From $1,600 to $1 Million: Research Costs Under MiFID II
(Bloomberg) -- How much does investment research cost? Anything from $1,600 to $1 million per client on average.
That’s the range of annual payments institutional investors doled out to providers, according to a new survey by U.S. consulting firm Integrity Research Associates LLC. The study sheds light on the black box that is research pricing, after 2018’s European regulations known as MiFID II forced investors to unbundle such payments from trading fees.
The survey shows research shops in Europe are making less than peers elsewhere, adding to signs the new rules have shrunk budgets for stock and bond analysis. Having opted to pay for research out of their own pockets rather than clients’, asset management firms in the region are squeezing providers for every penny. While there’s often a set price for reading reports, everything else -- analyst calls, bespoke financial modeling, conferences -- is mostly up for negotiation, leading to a wide range of costs.
“In the end the explicit pricing only came to the entry fee and the written research,” Sanford Bragg, principal at Integrity Research, said in a phone interview. “It really still is a function of that negotiation, and obviously the trend since the global financial crisis has been for the buy side to pay less.”
Europe’s experience is especially relevant as U.S. regulators also field growing calls for similar rules designed to make fees more transparent. The survey also shows banks get bigger checks overall from clients than independent research providers, lending credence to the argument that unbundling has put the latter at a disadvantage.
Here are other highlights from the global survey, which polled 141 providers in the third quarter:
The survey adds to signs that MiFID II has put pressure on the amount European research providers charge clients. The median average payment in that region was $25,000, about 40 percent lower than in North America and 29 percent lower than in Asia.
Among a variety of fee structures, the subscription model is gaining favor. Eighty-seven percent of respondents charged for subscriptions, compared with 60 percent in Integrity’s early 2017 survey before MiFID II took effect. But that’s not how the banks make big money. While subscriptions are typically for written research, the most valuable clients paid variable fees for so-called “high touch services” such as analyst access, according to Integrity.

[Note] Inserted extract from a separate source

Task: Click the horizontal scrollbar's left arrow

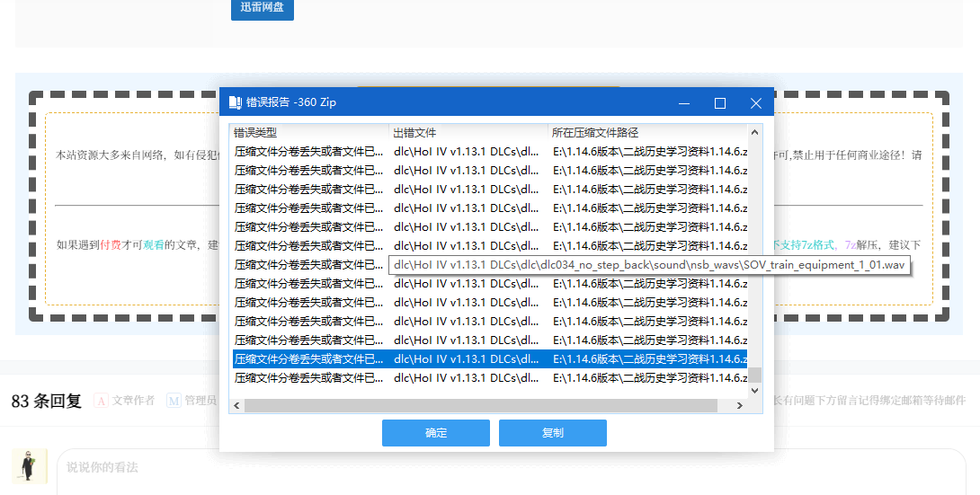Action: pos(236,406)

Many providers still use a “price taking” approach that lets the buy side determine prices. Some charge fees by the hour or project.

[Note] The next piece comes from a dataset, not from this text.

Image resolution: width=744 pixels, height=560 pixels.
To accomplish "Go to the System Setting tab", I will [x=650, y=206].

Independents vs Investment Banks
Independent research providers have urged regulators to crack down on “predatory pricing” from investment banks. The survey shows banks charge a median subscription fee of $14,000, compared with $30,500 for independent shops. Still, banks got bigger checks from clients across a broader range of services: their median maximum payment stands at $300,000 per client, double that for independents. Under MiFID II, many banks are using cheap research reports to lure clients to pricier services, Bragg said.

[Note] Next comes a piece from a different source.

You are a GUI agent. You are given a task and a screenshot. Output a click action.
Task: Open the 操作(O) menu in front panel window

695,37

Median responses show 60 percent of research revenue was paid in cash, 30 percent in commission sharing agreements and 10 percent from directed commissions.
How much does it cost to talk to an analyst? Anything from $100 to $5,000 per hour. For events, it’s $100 to $100,000.
On the cheaper end, there’s technical and macro research. On the high end, there’s quantitative research and alternative data. Those charging for their macroeconomic insights might be at a disadvantage because MiFID II allows free research as long as it’s publicly available, and many European banks have chosen to give away macro reports for free, according to Integrity.